面向機器智慧的TensorFlow實戰7:詞向量嵌入

CopperDong發表於2018-05-26

    本節將實現一個能夠學習詞向量的模型。對於NLP任務,這是一種表示詞的強大方式。

    作為語義關聯問題的一個解決方案,依據共生關係表示單詞的思路由來已久。這種方法的基本思路是,遍歷一個大規模文字語料庫,針對每個單詞,統計其在一定距離範圍內的周圍詞彙。然後,用附近詞彙的規範化數量表示每個詞語。這種方法背後的思想是在類似語境中使用的詞語在語義上也是相似的。這樣便可運用PCA或類似的方法對出現向量降維,從而得到更稠密的表示。雖然這種方法具有很好的效能,但它要求我們追蹤所有詞彙的共生矩陣,即一個寬度和高度均為詞彙表長度的方陣。


     2013年,Mikolov等提出了一種依據上下文計算此表示的實用有效的方法,skip-gram模型從隨機表示開始,並擁有一個試圖依據當前詞語預測一個上下文詞語的簡單分類器。誤差同時通過分類器權值和詞的表示進行傳播,需要對這兩者進行調整以減少預測誤差。研究發現,在大規模語料庫上訓練模型可表示向量逼近壓縮後的共生向量。下面利用TensorFlow實現skip-gram模型。

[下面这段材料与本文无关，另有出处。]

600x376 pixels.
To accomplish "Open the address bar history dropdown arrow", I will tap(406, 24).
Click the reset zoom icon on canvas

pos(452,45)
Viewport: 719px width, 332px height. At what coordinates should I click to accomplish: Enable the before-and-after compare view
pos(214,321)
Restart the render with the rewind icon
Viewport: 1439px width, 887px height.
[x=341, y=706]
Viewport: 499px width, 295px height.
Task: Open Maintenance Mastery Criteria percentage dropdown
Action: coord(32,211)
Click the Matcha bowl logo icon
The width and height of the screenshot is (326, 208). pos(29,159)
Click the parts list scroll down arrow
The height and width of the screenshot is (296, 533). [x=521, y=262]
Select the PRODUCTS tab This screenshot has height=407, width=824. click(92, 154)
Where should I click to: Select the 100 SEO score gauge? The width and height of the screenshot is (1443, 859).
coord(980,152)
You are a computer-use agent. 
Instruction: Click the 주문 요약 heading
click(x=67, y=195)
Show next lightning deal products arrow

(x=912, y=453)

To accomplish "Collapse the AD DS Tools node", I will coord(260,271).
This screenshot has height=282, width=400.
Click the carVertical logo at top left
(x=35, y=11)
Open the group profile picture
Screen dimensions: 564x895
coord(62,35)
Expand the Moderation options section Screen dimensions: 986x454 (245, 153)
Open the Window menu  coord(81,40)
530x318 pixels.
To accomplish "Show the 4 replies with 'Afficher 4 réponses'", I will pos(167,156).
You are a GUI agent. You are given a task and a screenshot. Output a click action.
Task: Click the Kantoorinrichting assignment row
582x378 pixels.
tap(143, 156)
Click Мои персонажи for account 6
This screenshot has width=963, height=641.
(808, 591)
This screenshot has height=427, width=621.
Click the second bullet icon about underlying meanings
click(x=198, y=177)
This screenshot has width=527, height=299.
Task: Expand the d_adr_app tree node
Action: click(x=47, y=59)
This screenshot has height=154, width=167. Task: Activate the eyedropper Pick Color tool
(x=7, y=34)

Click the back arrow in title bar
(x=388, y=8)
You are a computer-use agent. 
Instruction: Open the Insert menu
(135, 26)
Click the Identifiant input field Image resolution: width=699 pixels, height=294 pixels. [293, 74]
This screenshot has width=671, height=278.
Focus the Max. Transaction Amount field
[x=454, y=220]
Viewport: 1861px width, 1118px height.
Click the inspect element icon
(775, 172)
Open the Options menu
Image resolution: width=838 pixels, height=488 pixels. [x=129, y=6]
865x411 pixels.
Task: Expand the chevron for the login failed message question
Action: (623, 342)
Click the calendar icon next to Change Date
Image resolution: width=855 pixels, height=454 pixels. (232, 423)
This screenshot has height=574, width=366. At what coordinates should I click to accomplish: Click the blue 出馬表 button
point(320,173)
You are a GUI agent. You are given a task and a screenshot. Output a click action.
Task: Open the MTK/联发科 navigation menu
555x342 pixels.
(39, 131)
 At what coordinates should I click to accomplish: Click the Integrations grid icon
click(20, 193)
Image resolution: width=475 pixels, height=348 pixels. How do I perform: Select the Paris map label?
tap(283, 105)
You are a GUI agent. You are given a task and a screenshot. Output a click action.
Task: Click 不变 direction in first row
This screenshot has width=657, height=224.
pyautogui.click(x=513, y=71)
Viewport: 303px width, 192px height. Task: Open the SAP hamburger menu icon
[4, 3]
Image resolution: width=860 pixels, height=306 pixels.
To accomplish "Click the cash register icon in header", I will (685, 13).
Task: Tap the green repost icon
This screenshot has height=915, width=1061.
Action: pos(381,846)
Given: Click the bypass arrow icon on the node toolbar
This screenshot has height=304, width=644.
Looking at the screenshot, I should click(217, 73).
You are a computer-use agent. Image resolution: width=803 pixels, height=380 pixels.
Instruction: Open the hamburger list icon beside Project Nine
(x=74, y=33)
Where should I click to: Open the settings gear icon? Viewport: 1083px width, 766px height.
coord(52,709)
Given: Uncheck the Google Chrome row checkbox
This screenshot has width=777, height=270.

Efficient estimation of word representations in vector space

      準備維基百科語料庫:使用英文維基百科轉儲檔案。預設包含所有頁面的完整修訂歷史,

                     https://dumps.wikimedia.org/backup-index.html

      為了以正確的格式表示資料,還需執行若干步驟。資料收集和清洗是非常迫切和重要的任務。遍歷表示為one-hot編碼詞語的維基頁面。需要完成下列步驟:

1)下載轉儲檔案,提取頁面及其中的詞語

2)統計詞語的出現次數,構建一個由最常見詞語構成的詞彙表。

3)利用該詞彙表對提取的頁面進行編碼。

      模型結構

      噪聲對比分類器

      訓練模型:完整的語料庫,https://dumps.wikimedia.org/enwiki/20160501/enwiki-20160501-pages-meta-current.xml.bz2

Wikepedia.py

import bz2
import collections
import os
import re
from lxml import etree
from helpers import download

class Wikipedia:
    TOKEN_REGEX = re.compile(r'[A-Za-z]+|[!?.:,()]')
    def __init__(self, url, cache_dir, vocabulary_size=10000):
        self._cache_dir = os.path.expanduser(cache_dir)
        self._pages_path = os.path.join(self._cache_dir, 'pages.bz2')
        self._vocabulary_path = os.path.join(self._cache_dir, 'vocabulary.bz2')
        if not os.path.isfile(self._pages_path):
            print('Read pages')
            self._read_pages(url)
        if not os.path.isfile(self._vocabulary_path):
            print('Build vocabulary')
            self._build_vocabulary(vocabulary_size)
        with bz2.open(self._vocabulary_path, 'rt') as vocabulary:
            print('Read vocabulary')
            self._vocabulary = [x.strip() for x in vocabulary]
        self._indices = {x: i for i, x in enumerate(self._vocabulary)}

    def __iter__(self):
        """Iterate over pages represented as lists of word indices."""
        with bz2.open(self._pages_path, 'rt') as pages:
            for page in pages:
                words = page.strip().split()
                words = [self.encode(x) for x in words]
                yield words

    @property
    def vocabulary_size(self):
        return len(self._vocabulary)

    def encode(self, word):
        """Get the vocabulary index of a string word."""
        return self._indices.get(word, 0)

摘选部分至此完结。